CONEJO DE MONTE.—Este conejo es mucho más sabroso que el casero.
Se corta en trozos y se tiene un buen rato en adobo de sal y ajo; después se frota bien con un paño y se dora en manteca de cerdo o de vaca, y en la misma se fríe, picada, cebolla, se añade caldo y se deja cocer bastante, hasta que esté en su punto.
PASTEL DE CONEJO.—Se deshuesan y pican muy menudo las patas y lomo del conejo, agregando ternera y jamón; se pone en el fondo de un molde unas lonjas de tocino crudo; encima picadillo; encima trocitos del resto del conejo, picadillo, lonjas de tocino; se pone en el horno hasta que se conozca que está; se escurre el jugo y se deja enfriar.
Los huesos y desperdicios del conejo se cuecen aparte sazonados de sal y se hace un jugo espeso que se cuela y se vierte sobre el molde, de manera que forme una jalea, y al tiempo de servirlo se saca como un flan.
BOCADILLOS DE AVE.—Se pican pechugas de ave y jamón fresco; se echa sal, pimienta y cebolla.

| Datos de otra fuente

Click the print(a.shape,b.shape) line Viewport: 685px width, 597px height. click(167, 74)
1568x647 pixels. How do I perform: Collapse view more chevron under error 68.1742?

En una cacerola se rehoga este picadillo con un poco de manteca; se divide en tantas partes como bocadillos se quieran hacer; se va colocando cada ración entre dos planchas de pasta hojaldrada; se sueldan apretando los bordes, se doran y ponen al horno. Cuando hayan terminado de cocer se levantan un poco las tapas, se echa dentro un poco de jugo, y se sirven los bocadillos antes que se enfríen.
ROPA VIEJA DE AVES.—Se echa en una cazuela manteca, sal, pimienta, perejil y setas; se dora todo, agregando harina y se mezcla con ese picadillo el que se habrá hecho con trozos de ave sobrantes, mezclando también un vaso de buen vino blanco; se pone en un molde al horno, y se sirve con rebanadas de pan frito.
ARROZ
ARROZ BLANCO.—Para una cucharada de manteca de vaca se pone un ajo y se fríe bien y se tira; en aquella manteca se echa una taza grande de arroz y se le da unas vueltas; se echa agua hirviendo y la sal necesaria.
Se ha de procurar que quede bien cocido y el grano entero.